Scaling Caddy to hundreds of thousands of Domains

1. Caddy version (caddy version):

v2.5.1 h1:bAWwslD1jNeCzDa+jDCNwb8M3UJ2tPa8UZFFzPVmGKs=

2. How I run Caddy:

a. System environment:

Ubuntu 22.04

b. Command:

caddy run 2> error.txt 1> access.txt

c. Service/unit/compose file:

[Unit]
Description=Caddy
Documentation=https://caddyserver.com/docs/
After=network.target network-online.target
Requires=network-online.target

[Service]
Type=notify
User=caddy
Group=caddy
ExecStart=/usr/bin/caddy run --environ --config /etc/caddy/Caddyfile
ExecReload=/usr/bin/caddy reload --config /etc/caddy/Caddyfile
TimeoutStopSec=5s
LimitNOFILE=1048576
LimitNPROC=512
PrivateTmp=true
ProtectSystem=full
AmbientCapabilities=CAP_NET_BIND_SERVICE

[Install]
WantedBy=multi-user.target

d. My complete Caddyfile or JSON config:

{
	email <redacted>
	acme_ca https://acme-staging-v02.api.letsencrypt.org/directory
	on_demand_tls {
		ask http://localhost:5555/check
	}
}

https:// {
	tls {
		on_demand
	}
	root * /var/www/html
	file_server
	log {
		output stdout
	}
}

3. The problem I’m having:

First of all, I would like to mention that I really like working with caddy. The simplicity of the config, as well as the active community, makes it a blast to work with. I am currently evaluating whether caddy is a viable solution to manage TLS for hundreds of thousands of domains. For that, I would like to extend my knowledge of caddy. Many questions have already been answered in previous posts, but for some of the following topics I could not find anything.

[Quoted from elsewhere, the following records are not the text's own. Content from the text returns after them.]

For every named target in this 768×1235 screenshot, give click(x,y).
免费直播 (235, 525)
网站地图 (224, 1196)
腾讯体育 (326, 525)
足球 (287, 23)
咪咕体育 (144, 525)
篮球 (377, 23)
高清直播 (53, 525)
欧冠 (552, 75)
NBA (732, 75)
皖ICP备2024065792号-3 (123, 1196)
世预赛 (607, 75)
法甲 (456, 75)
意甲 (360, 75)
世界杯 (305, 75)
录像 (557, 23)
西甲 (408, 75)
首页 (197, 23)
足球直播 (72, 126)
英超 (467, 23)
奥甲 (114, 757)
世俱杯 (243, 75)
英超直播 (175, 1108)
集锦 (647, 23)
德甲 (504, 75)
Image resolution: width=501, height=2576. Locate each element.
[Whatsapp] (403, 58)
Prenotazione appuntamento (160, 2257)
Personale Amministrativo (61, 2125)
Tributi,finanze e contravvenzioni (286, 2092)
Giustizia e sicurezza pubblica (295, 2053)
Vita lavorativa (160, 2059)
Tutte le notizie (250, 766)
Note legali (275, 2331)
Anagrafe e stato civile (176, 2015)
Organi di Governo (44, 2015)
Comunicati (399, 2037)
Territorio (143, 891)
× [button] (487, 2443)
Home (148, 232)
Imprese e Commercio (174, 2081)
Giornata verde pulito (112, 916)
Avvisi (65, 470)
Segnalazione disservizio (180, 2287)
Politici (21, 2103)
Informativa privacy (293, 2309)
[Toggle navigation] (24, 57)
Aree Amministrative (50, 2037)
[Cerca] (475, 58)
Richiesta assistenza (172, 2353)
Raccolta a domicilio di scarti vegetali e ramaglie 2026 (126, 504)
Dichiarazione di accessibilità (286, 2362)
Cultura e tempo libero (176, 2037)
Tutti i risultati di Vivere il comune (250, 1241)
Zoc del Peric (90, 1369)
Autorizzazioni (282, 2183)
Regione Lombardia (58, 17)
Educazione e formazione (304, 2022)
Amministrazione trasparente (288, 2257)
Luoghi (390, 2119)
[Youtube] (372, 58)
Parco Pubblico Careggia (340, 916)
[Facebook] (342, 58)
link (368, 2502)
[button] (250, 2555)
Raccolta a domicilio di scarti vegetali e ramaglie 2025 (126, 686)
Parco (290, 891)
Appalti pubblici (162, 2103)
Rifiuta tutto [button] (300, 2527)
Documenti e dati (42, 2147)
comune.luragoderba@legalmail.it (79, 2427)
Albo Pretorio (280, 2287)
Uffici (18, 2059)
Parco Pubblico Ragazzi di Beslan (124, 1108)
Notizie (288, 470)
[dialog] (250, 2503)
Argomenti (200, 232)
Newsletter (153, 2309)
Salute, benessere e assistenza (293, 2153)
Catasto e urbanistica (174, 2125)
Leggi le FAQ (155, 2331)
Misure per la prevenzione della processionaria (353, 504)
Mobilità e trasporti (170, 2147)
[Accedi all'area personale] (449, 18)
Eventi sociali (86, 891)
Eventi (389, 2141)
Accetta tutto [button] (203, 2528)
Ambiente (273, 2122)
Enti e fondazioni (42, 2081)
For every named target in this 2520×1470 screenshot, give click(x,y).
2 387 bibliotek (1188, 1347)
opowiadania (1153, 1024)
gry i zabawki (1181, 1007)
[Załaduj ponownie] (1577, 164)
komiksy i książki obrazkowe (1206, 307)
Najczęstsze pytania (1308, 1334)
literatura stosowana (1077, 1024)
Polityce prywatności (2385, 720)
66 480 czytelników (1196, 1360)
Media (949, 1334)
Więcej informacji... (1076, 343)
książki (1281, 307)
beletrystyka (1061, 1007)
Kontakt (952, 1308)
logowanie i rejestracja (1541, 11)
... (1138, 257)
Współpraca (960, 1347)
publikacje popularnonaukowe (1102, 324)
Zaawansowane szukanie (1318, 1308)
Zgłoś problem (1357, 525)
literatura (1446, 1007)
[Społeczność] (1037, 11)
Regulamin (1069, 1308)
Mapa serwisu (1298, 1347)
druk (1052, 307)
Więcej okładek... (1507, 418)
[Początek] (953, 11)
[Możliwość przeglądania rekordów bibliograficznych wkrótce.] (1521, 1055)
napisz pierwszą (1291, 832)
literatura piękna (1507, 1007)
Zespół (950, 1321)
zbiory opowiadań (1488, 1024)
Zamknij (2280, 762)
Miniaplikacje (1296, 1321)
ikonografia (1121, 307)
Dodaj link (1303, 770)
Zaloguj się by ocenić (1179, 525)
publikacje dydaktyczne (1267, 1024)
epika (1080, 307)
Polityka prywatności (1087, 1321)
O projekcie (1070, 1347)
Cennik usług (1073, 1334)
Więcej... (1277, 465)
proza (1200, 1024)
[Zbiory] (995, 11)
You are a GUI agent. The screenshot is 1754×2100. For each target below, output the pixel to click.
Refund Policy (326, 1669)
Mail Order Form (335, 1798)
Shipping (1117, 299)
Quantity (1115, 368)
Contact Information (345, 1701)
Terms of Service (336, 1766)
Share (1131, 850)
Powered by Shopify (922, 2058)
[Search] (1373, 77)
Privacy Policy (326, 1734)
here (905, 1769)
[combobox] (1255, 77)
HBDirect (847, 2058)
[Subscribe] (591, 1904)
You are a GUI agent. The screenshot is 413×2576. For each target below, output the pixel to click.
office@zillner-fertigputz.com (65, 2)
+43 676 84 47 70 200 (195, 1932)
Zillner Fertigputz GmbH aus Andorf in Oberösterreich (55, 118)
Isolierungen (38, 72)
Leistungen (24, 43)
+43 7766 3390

Consider the following use case: I would like to manage TLS for 500’000+ domains via caddy. I also have an account with letsencrypt that supports increased rate limits. Ideally, the certificates for the domains should be issued, as well as managed, on-demand. My goal is to make the service as robust and performant as possible within my raised rate limits with letsencrypt

  • Are there any best practices that you recommend when managing that many domains? (Features such as the ask endpoint which should be used to make the service more performant and robust).
  • I know that caddy has an internal rate limit which is set to 10 certificates in 1 minute. In previous posts, you have explained that you include this throttle to avoid flooding the CA with certificate requests. Since I have an account with increased rate limits, is there any way I can change this internal limit to better fit my use case (apart from modifying the source code)? Apart from the rate limits of letsencrypt and the internal ones, is there anything else throttling the performance of caddy that can be improved via the config?
  • How exactly does caddy handle a large amount of concurrent requests for certificates? From the logs, I can see that locks are requested whenever caddy must request a new certificate. Here, it would be interesting to know, for example, how many threads are available to take incoming requests and how the overall performance is when handling that many requests simultaneously. (I am currently also testing the performance myself to see how it might scale to a large number of requests. However, it would be cool if someone smarter than me could explain how exactly the inner workings handle these amounts of requests)
  • With on-demand TLS active, all certificates are issued and maintained whenever there is the need to. Am I correct in the assumption that with on-demand TLS, the renewal process is never triggered by anything else than an incoming handshake? This is important to know, because I would like to avoid that something triggers the renewal of 100’000 domains simultaneously in the background.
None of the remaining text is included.